In a case closely monitored by employers, unions, and free-speech experts, the California Supreme Court refused to extend state trespass law to protect an employer's electronic communication system from unauthorized access by a disgruntled former employee. (Intel Corp. v. Hamidi, Cal., No. S103781, 6/30/03)

The facts of the case are relatively simple. Intel Corporation discharged Kourosh Hamidi after successfully disputing the basis for his workers' compensation claim. Distraught over his termination, Hamidi sent approximately 200,000 e-mail messages to 35,000 company employees over a 21-month period.

In the messages, he complained about Intel's treatment of him, warned the recipients that they might be treated similarly, and invited them to contact him for more information. For instance, in one message Hamidi told employees to beware of "key concurrent, contradictory, and questionable events at Intel," including "redeployment of over 2,000 employees," "aggressive hiring from colleges," and "nationally claiming a severe shortage of skilled labor to obtain cheap foreign labor." Upon request, Hamidi removed from his mailing list any employee who did not wish to receive his messages.

In an effort to curtail Hamidi's e-mail campaign, Intel sought an order from the Sacramento County Superior Court precluding him (as a former employee) from accessing the company's internal computer system. Intel claimed Hamidi was engaging in trespass-to-chattels by interfering with its personal property (the computer system). However, it conceded the messages did not breach any computer barriers to communicate with the employees, and did not cause physical damage or functional disruption to the company's computer system.

In opposition to the injunction, the ex-employee claimed his conduct was privileged under the First Amendment. He argued Intel's electronic communication system, which could be accessed via the internet, was akin to a public forum, and the e-mail messages did not constitute a substantial burden on Intel, especially when weighed against his free speech rights. The trial court rejected Hamidi's argument, and issued the order requested by Intel.
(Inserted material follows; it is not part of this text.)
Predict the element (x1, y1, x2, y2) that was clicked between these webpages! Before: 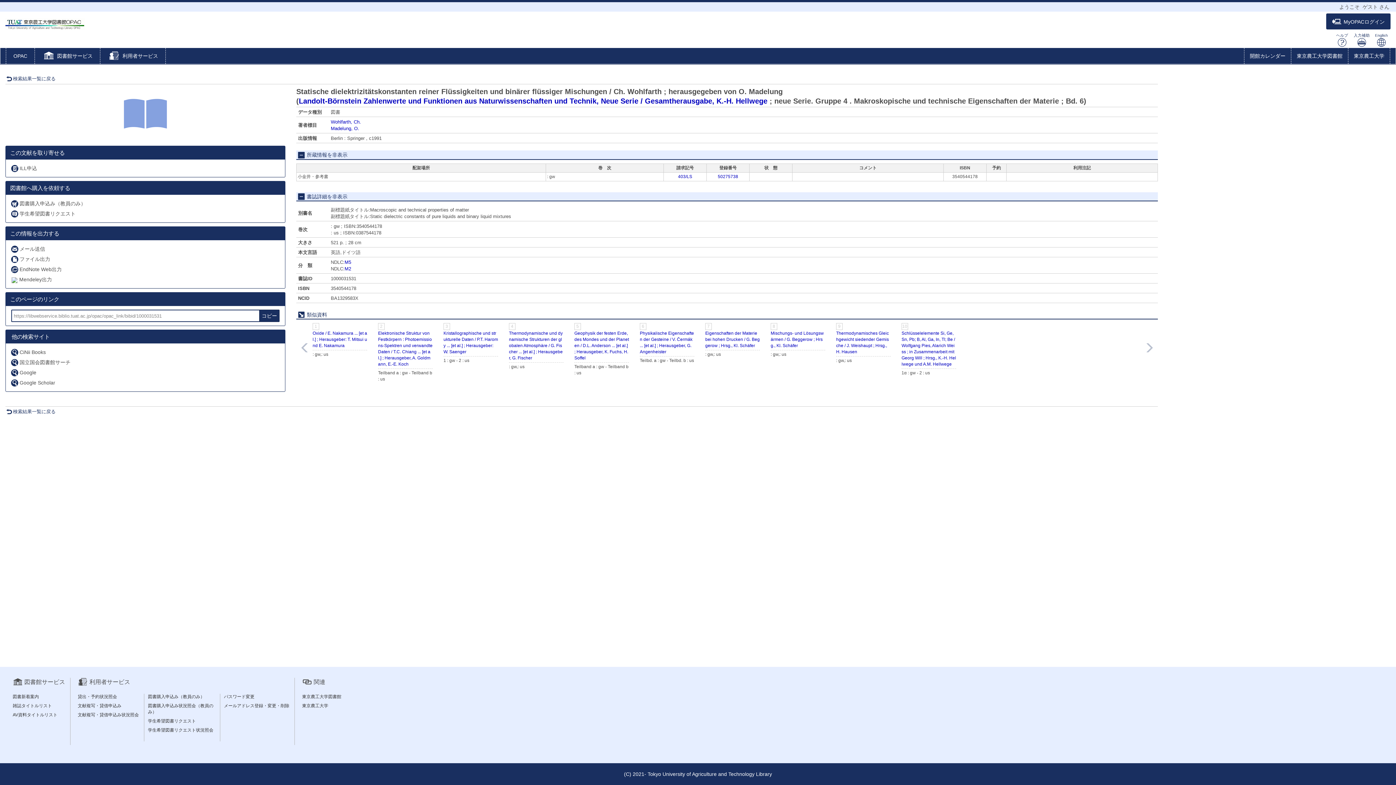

The California Supreme Court's Decision

Rejected by the state trial and first level appellate courts, the ex-employee found relief at the California Supreme Court. The court found the economic damage claimed by the employer (lost productivity) was not an interference with the company's interest in its computers any more than the personal distress caused by reading an unpleasant letter would be an injury to the recipient's mailbox, or the loss of privacy caused by an intrusive telephone call would be an injury to the recipient's telephone equipment.

In the Court's view, to prevail on a trespass-to-chattel claim, Intel was required to prove actual damage or impairment to its computer system. A general loss of productivity was insufficient to satisfy this standard.
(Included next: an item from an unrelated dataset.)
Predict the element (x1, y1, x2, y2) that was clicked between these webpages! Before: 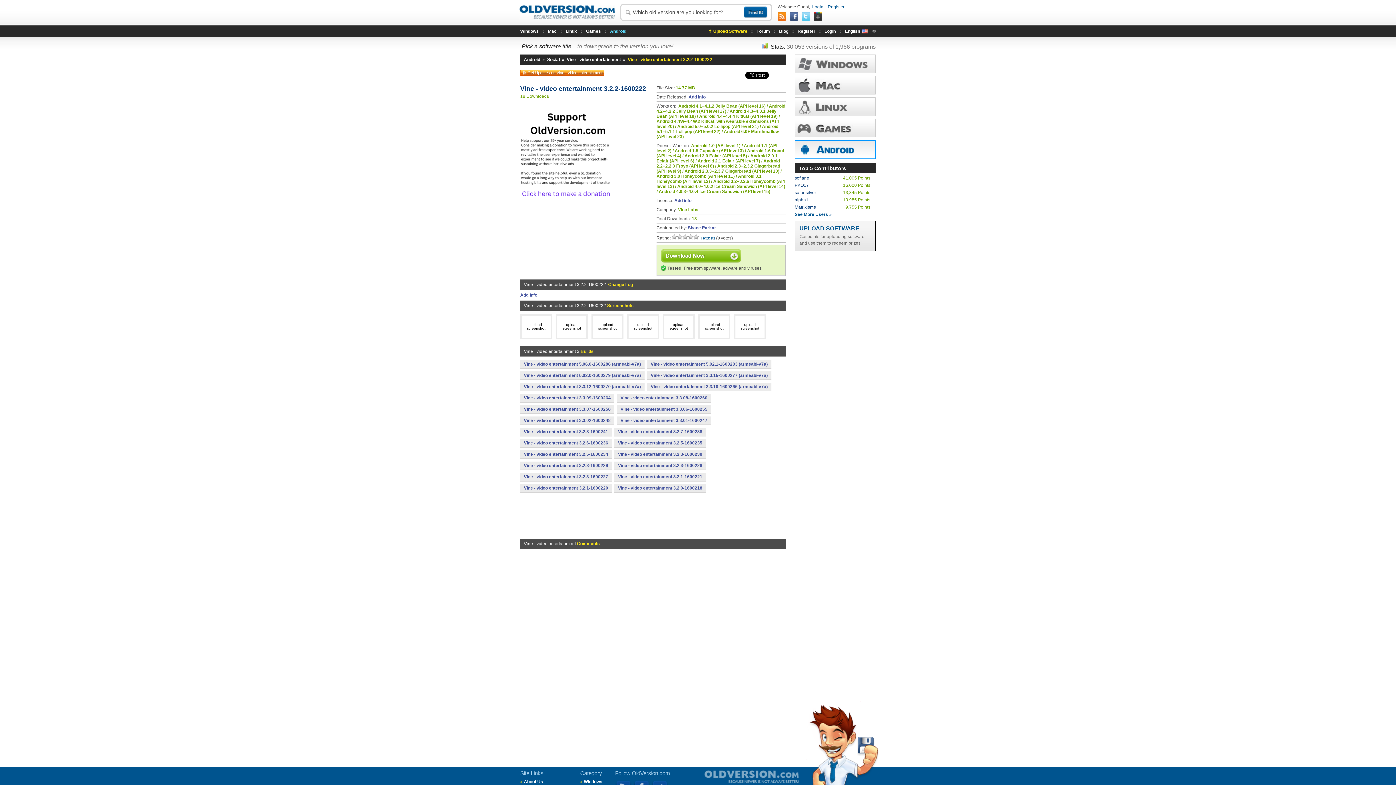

The only good news for employers was the Court's comment that its decision did not limit other legally cognizable claims available to employers, including interference with prospective economic relations, interference with contract, intentional infliction of emotional distress, defamation, publication of private facts and other speech-based torts. The Court also stated that its decision did not affect legal remedies available to internet service providers against senders of unsolicited commercial bulk e-mail.
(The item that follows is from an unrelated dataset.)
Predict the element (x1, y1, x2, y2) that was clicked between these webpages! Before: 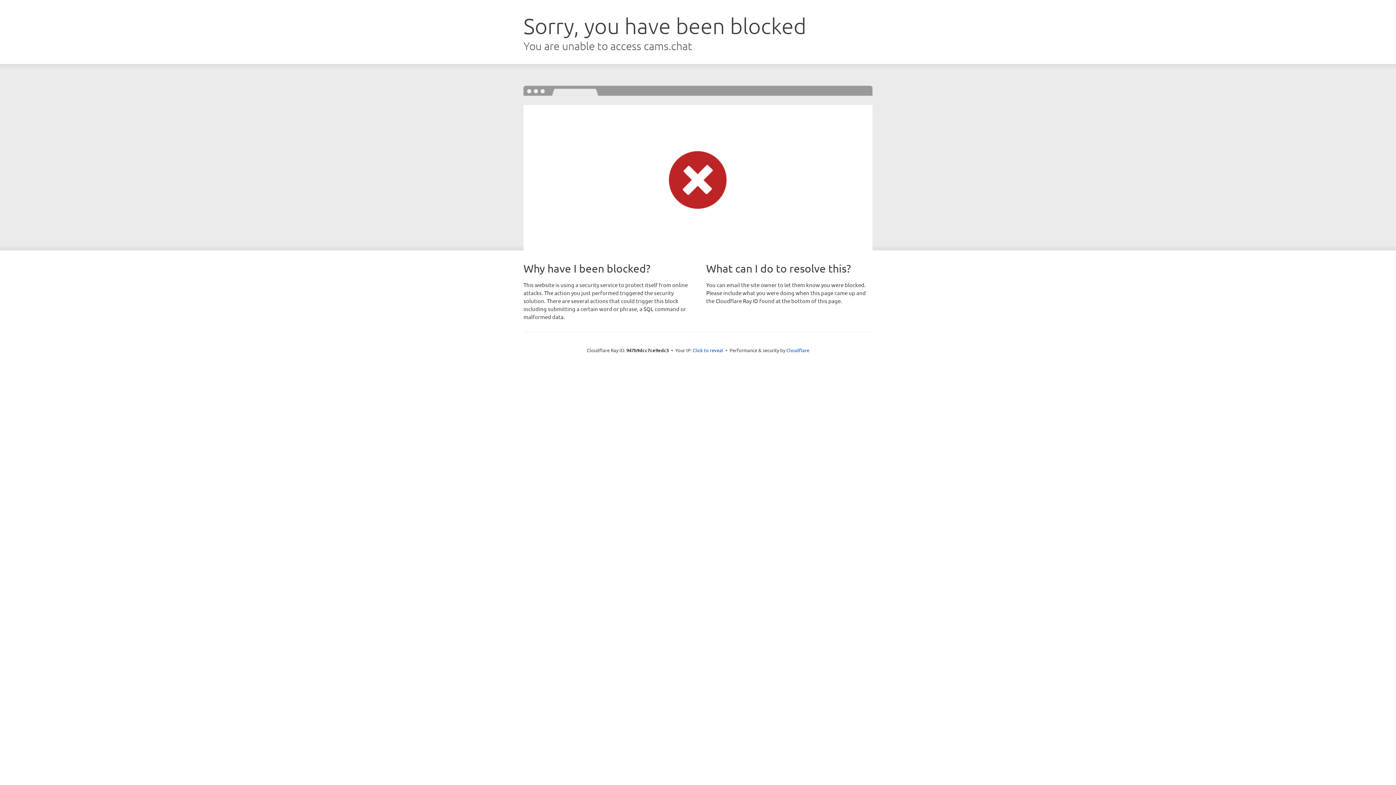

Recommendations for Employers

As e-mail usage continues to grow, employers must be prepared for the various issues raised by electronic communications. To the extent feasible, employers should maintain records of the cost of, and damage caused by, the receipt of unauthorized e-mail messages, including the negative effects on and damage to the processing and storage capabilities of their computer systems.

In addition, employers should implement general electronic communications policies to establish appropriate and inappropriate uses of employer-provided computers, telephones, internet access, and other electronic resources. The policy should be drafted to diminish employees' expectation of privacy in the employer's electronic communications system. In particular, employees should be informed that all employer-provided computers and telephones are property of the employer and may be monitored for compliance with internal policy and the law. The policy also should contain prohibitions against sending offensive or harassing e-mail messages and cross reference the employer's harassment prevention policy.

Employers also should assess whether computer system "filtering devices" are warranted to block unauthorized e-mail messages. Finally, employers must safeguard against the unauthorized disclosure of employee e-mail address lists. Hamidi reportedly obtained two diskettes containing the electronic files of Intel's employee telephone book from an anonymous source. The telephone book obviously provided Hamidi with the information he needed to launch his e-mail campaign about Intel.

By proactively adopting and monitoring an effective electronic communications policy, employers may not only guard against improper use by current employees, but also protect against unauthorized intrusions from third parties (including former employees).

Note: This article appears in the August 6, 2003 edition of the Daily Recorder.